Ralph Destournier went gayly along,
whistling a merry French song that was nearly all
chorus, climbing, slipping, springing, wondering in
his heart as many a man did then what had induced
Samuel de Champlain to dream out a city on this craggy,
rocky spot. Yet its wildness had an impressive
grandeur. Above the island of Orleans the channel
narrowed, and there were the lovely green heights
of what was to be Point Levis, more attractive, he
thought, than these frowning cliffs. The angle
between the St. Charles and St. Lawrence gave an impregnable
site for a fortress, and Champlain was a born soldier
with a quick eye to seize on the possibility of defence.

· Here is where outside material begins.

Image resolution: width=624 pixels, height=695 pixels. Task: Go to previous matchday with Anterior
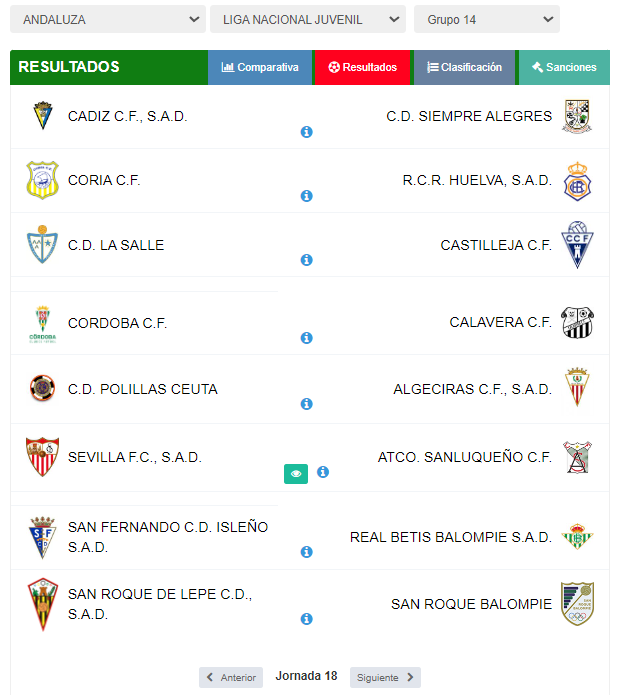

On the space between the cliffs and
the water a few wooden buildings, rough hewn, marked
the site of the lower town. A wall had been erected,
finished with a gallery, loopholed for musketry, and
within this were the beginnings of a town that was
to be famous for heroic deeds, for men of high courage,
for quaintness that perpetuates old stories which are
perfect romances yet to-day after the lapse of three
centuries.
There was a storehouse quite well
fortified, there was a courtyard with some fine walnut
trees, and a few gardens stretching out with pleasant
greenery, while doves were flying about in wide circles,
a reminder of home. Ralph Destournier had a spirit
of adventure and Champlain was a great hero to him.
Coming partly of Huguenot stock he had fewer chances
at home, and he believed there was more liberty in
the new world, a better outlook for a restless, eager
mind.
He went on climbing over the sun-baked
cliffs, while here and there in a depression where
rain could linger there were patches of verdure, trees
that somehow maintained a footing. How unlike
the level old seaport town where he had passed a good
part of his youth, considered his grandfather’s
heir, when in the turn of fortune’s wheel the
sturdy old Huguenot had been killed in battle and
his estates confiscated.
Something stirred up above him, not
any small animal either. It crackled the bushes
and moved about with a certain agility. Could
it be a deer? He raised his gun.
Then a burst of song held him in amaze.
It was not a bird, though it seemed to mock several
of them. There were no especial words or rhymes,
but the music thrilled him. He strode upward.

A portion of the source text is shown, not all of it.